■ **Exercise requirements**: Line by line, copy the records below exactly.
-*-*-
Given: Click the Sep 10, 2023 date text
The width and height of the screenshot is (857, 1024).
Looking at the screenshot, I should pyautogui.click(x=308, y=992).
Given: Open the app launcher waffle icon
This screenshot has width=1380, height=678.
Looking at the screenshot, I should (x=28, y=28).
-*-*-
■ **Response to this task**:
Given: Click the Sep 10, 2023 date text
The width and height of the screenshot is (857, 1024).
Looking at the screenshot, I should pyautogui.click(x=308, y=992).
Given: Open the app launcher waffle icon
This screenshot has width=1380, height=678.
Looking at the screenshot, I should (x=28, y=28).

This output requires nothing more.